Sorry for the silly typo 🙂
Fixed 😉
I’ve got the Steve Krug book and the one mentioned by Jan Karel on hold now. I’ve always wanted to see more written about the topic of Excel user interfaces/spreadsheet design. The beginning of PED is great, but left me wanting more.
I’ll be interested in your review of ‘Design of Everyday Things’, Doug. Everyone loves that book except for me. I absolutely hated it. I couldn’t even finish it.
Also, when I tab out of this comment box, it doesn’t go to the ‘Post Comment’ button, it goes to the sign up for email part in the sidebar. It reminds of every userform I’ve ever made – before I went back and fixed the tab order.
@Dick, strange that it tabs to the sign up box. I don’t know of any way to control the tab order in the WordPress layout, do you?

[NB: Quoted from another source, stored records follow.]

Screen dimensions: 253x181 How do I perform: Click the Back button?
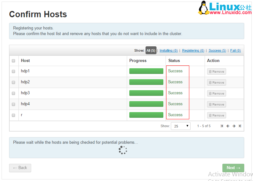tap(20, 168)
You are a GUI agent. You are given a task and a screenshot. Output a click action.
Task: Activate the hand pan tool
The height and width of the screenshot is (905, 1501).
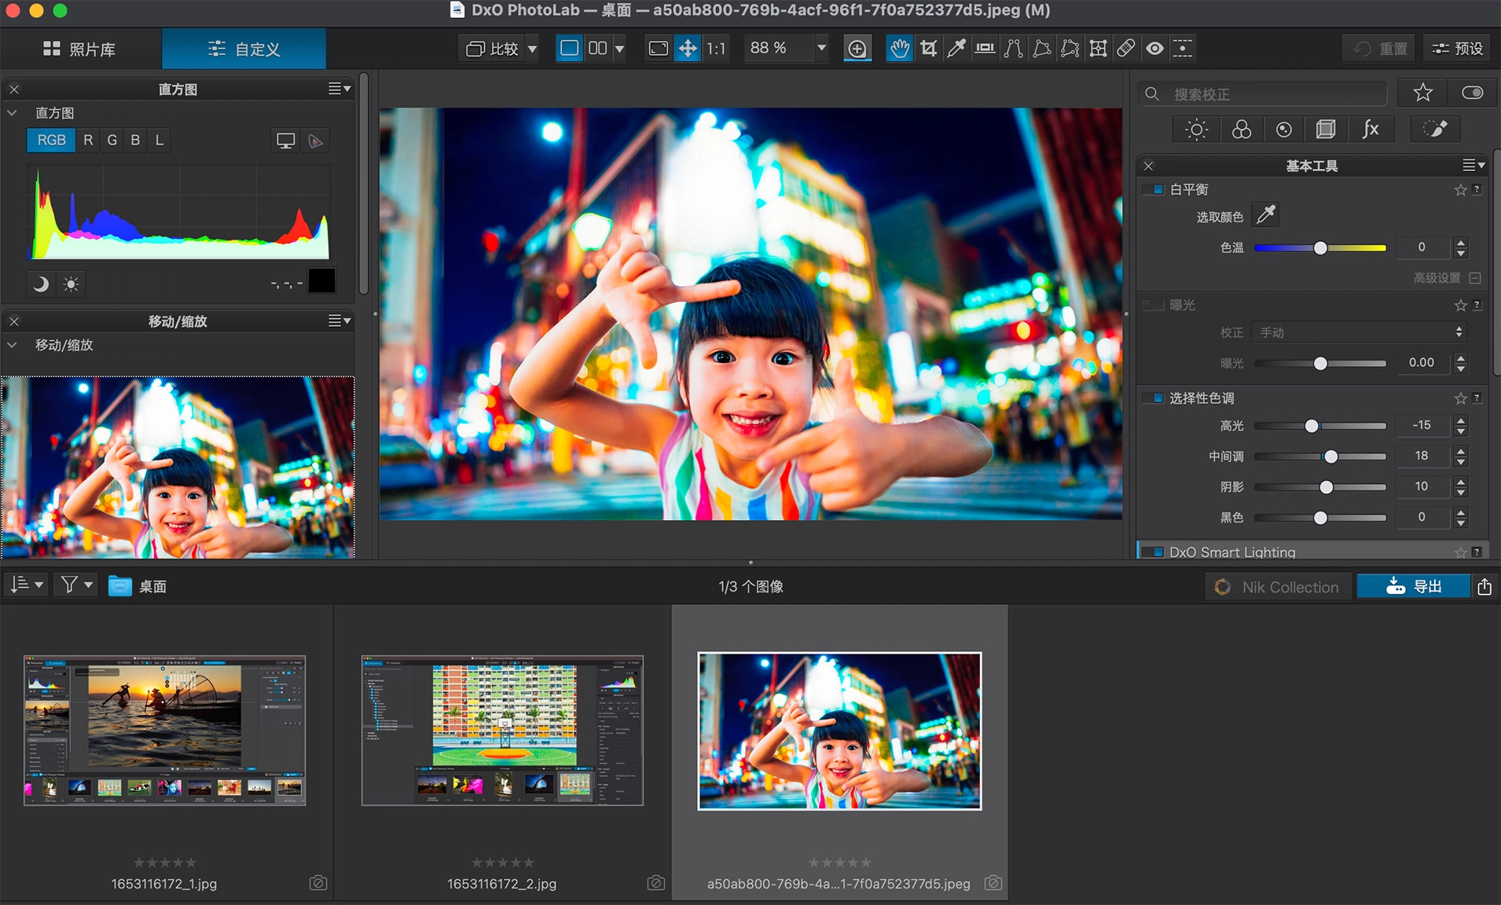click(x=899, y=49)
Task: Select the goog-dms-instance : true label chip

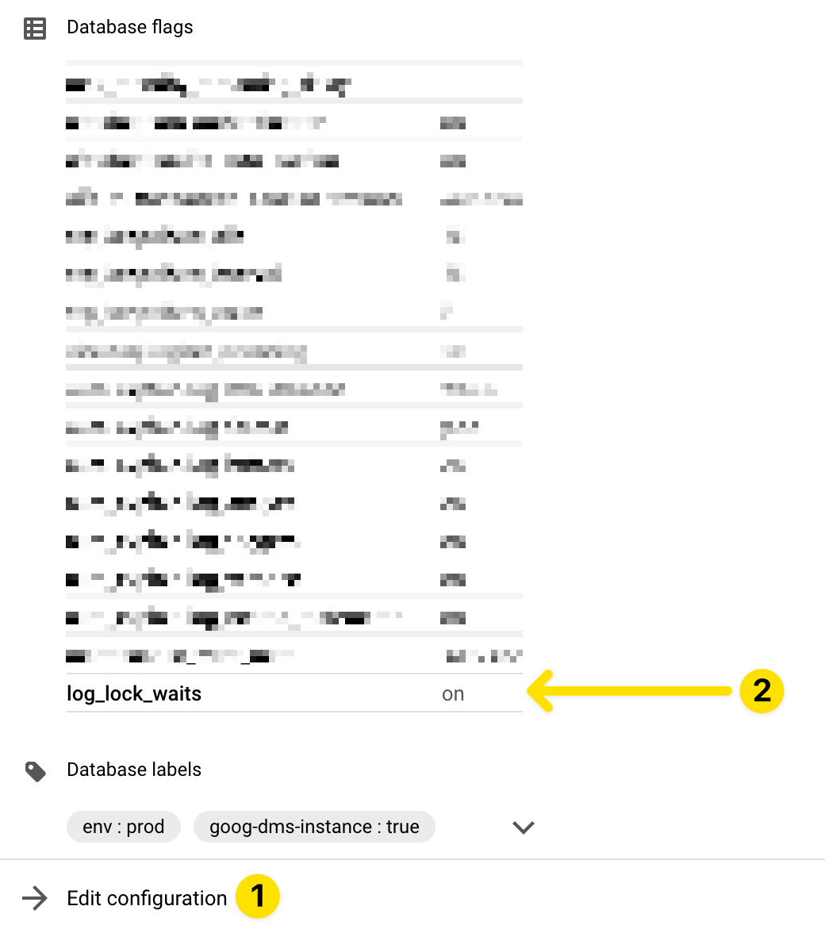Action: 314,827
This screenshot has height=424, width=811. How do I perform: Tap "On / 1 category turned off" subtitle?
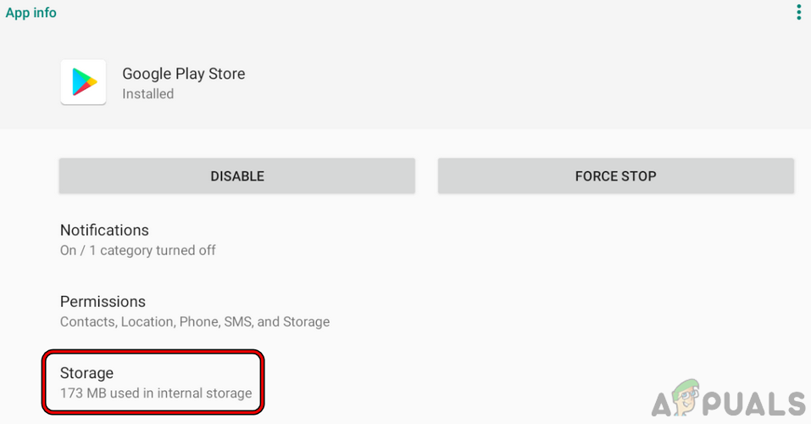(137, 251)
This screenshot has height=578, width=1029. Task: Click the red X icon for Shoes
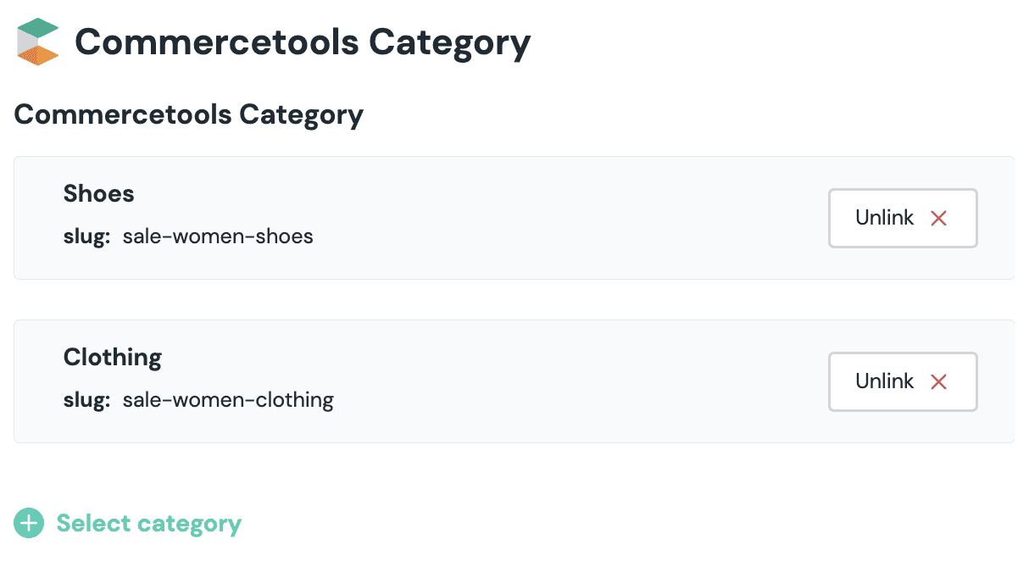938,219
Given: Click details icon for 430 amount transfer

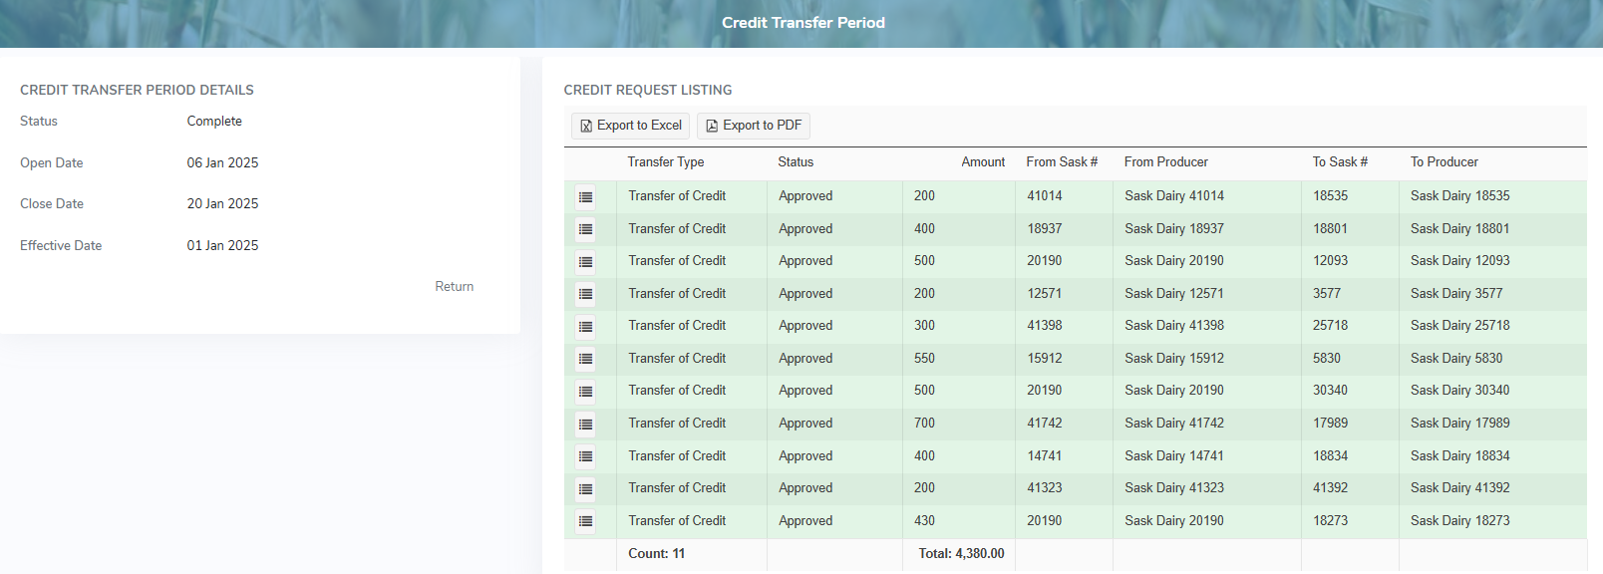Looking at the screenshot, I should (585, 521).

I just turned off JS and it still does it. There are two un-hidden input tags between this comment box and the email subscribe input tag; Post Comment and the Notify me checkbox. But it’s skipping over them in the tab order. Strange.
Guess I’d better get back to work on the Javascript course! And I’ll experiment with that sign-up box too.
Best book suggestion is “Don’t make me think by Steve Kurg”
Yes, that’s a great book, and I still have my copy of the 2nd edition.
I checked in FireFox and Chrome, the pictures on this page, and many others have been lost. Can you bring them back?
Thanks, Ron, and the pictures are fixed now. I’m slowly working on the others that were broken when moving to this new blog.